I frown. “What about it?”
“I think purple is your favorite color,” she says simply.
I blink at her. “You asked me a question and then proceeded to answer it yourself?”
“Well, you were taking too long,” she teases, licking a stray drop of ice cream from her spoon.
I feel something tighten in my chest and in my pants. Fucking perfect.
I arch a brow. “What makes you think my favorite color would be purple?”
She tilts her head, considering. “Not like standard-crayon-box purple,” she clarifies. “You’re far too sophisticated for that, Grim—I know that.”
I narrow my eyes. “Are you mocking me?”
She grins. “A little.”
I exhale through my nose, already regretting sittingdown. “Go on then,” I say dryly. “Enlighten me.

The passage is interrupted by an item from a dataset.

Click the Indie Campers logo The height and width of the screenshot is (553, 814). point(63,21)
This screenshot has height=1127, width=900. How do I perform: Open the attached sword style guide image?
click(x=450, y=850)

What kind of purple am I exactly?”
She hums, tapping her spoon against her chin. “I see you as a deep, dark purple,” she declares. “Not the kind with red undertones—no, that would be too passionate. Yours would have blue undertones. Something cool, controlled, balanced. A color that holds weight, but doesn’t demand attention.”

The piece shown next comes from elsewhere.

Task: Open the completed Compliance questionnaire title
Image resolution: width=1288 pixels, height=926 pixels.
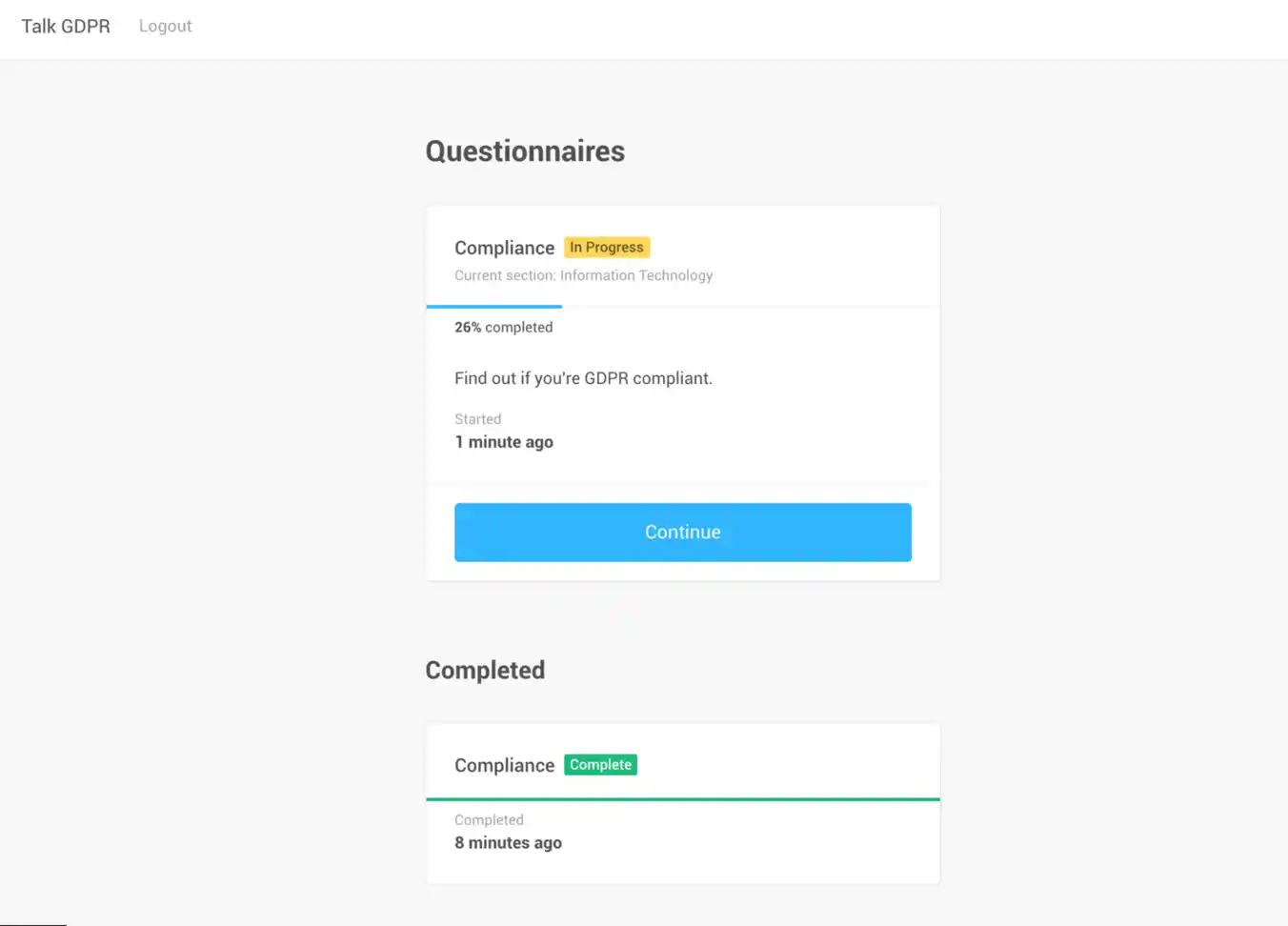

“That was oddly specific,” I murmur.
“Well, you are oddly specific, Kane,” she counters, stretching out on the grass and looking up at me through thick, dark lashes.

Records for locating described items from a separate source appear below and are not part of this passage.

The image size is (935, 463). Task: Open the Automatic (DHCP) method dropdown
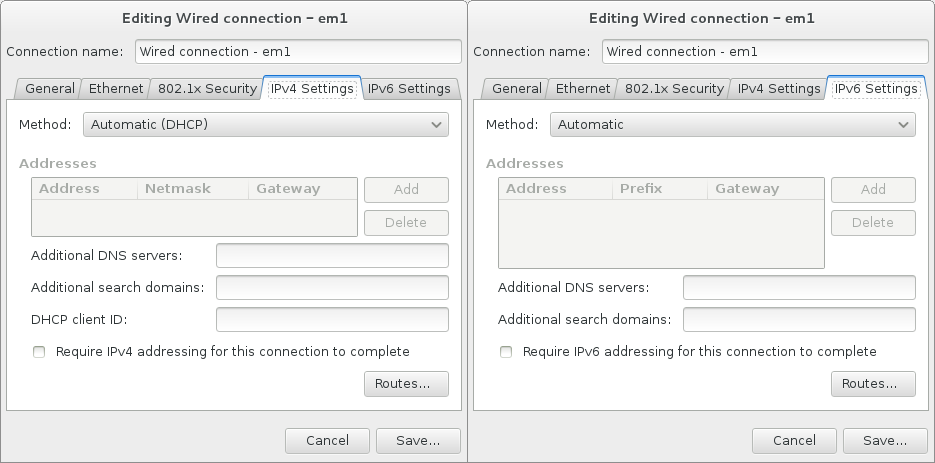(265, 125)
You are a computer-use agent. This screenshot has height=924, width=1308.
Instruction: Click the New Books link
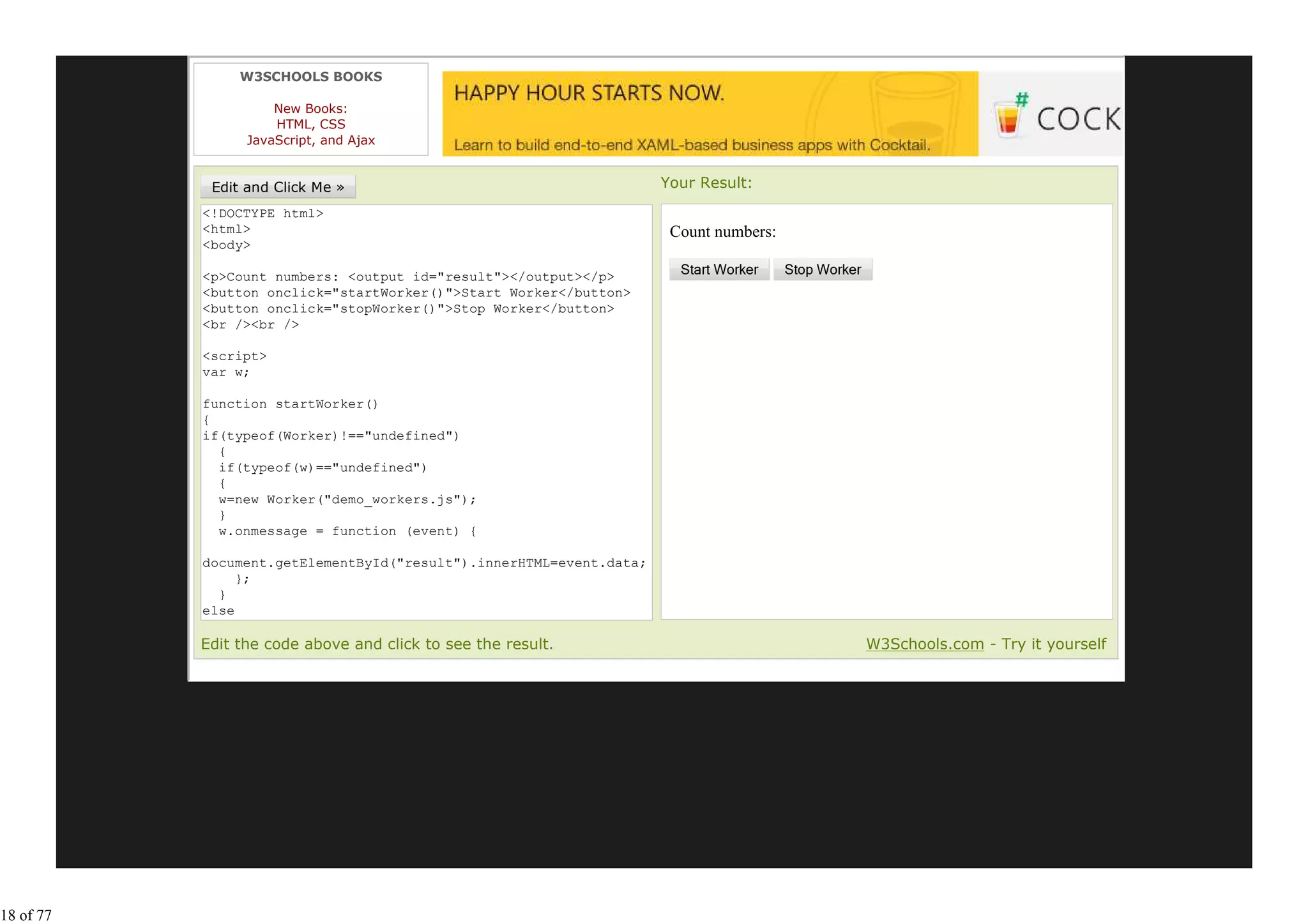tap(310, 109)
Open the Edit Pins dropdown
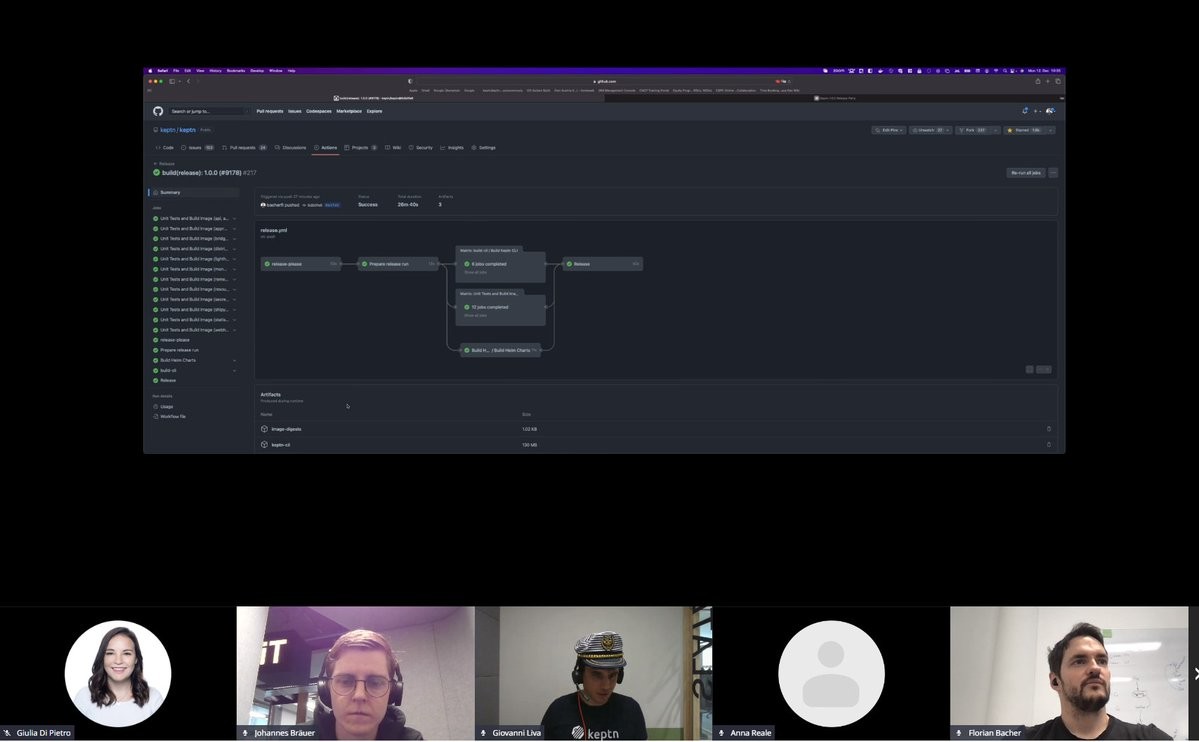 click(x=888, y=130)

I should look away. Really, I should. I’ve never been good at doing what I should though.
“You’re a man who’s seen every color the world has to offer,” she continues. “For something to be your favorite, it would have to stand out. It would have to be memorable, different.”
She lets the words linger, something unspoken hovering between us.
Something I refuse to name. For a while, I don’t say anything.
Because the truth is, I don’t think she’s wrong.
Purple—deep, cool, regal—is a color that has always drawn my eye. It’s rich without being garish, elegant without demanding.
I clear my throat, tamping down the lingering sensation her words leave behind. “You’re dangerously perceptive,” I say at last.
“It’s a gift.” Her smirk is infuriating.
I shift my focus to her instead, deciding it’s only fair to turn the question back on her.
“So,” I say, leaning in slightly, letting my voice drop into something low and deliberate, “what’s your favorite color, Mayday?”
For the first time since I met her, Rue pauses. Her pupils dilate, and her plush lips part ever so slightly. Does she feel something?
Before I can think too much about it, Rue blinks and clears her throat to answer; her voice is quieter than before.
“The color of the sky before a storm,” she murmurs,watching the clouds roll overhead. “When it’s almost black but still blue. When it looks like it’s holding something wild inside it, something waiting to break loose.”
I stare at her for a long, long moment. Because that is precisely what she looks like to me. Something on the verge of breaking loose. Something beautiful and fleeting and impossible to hold.
Rue turns her head toward me, brows raised slightly.
“You look like there’s a battle being waged behind your eyes,” she observes.
“That’s because there is.” No sense in denying it.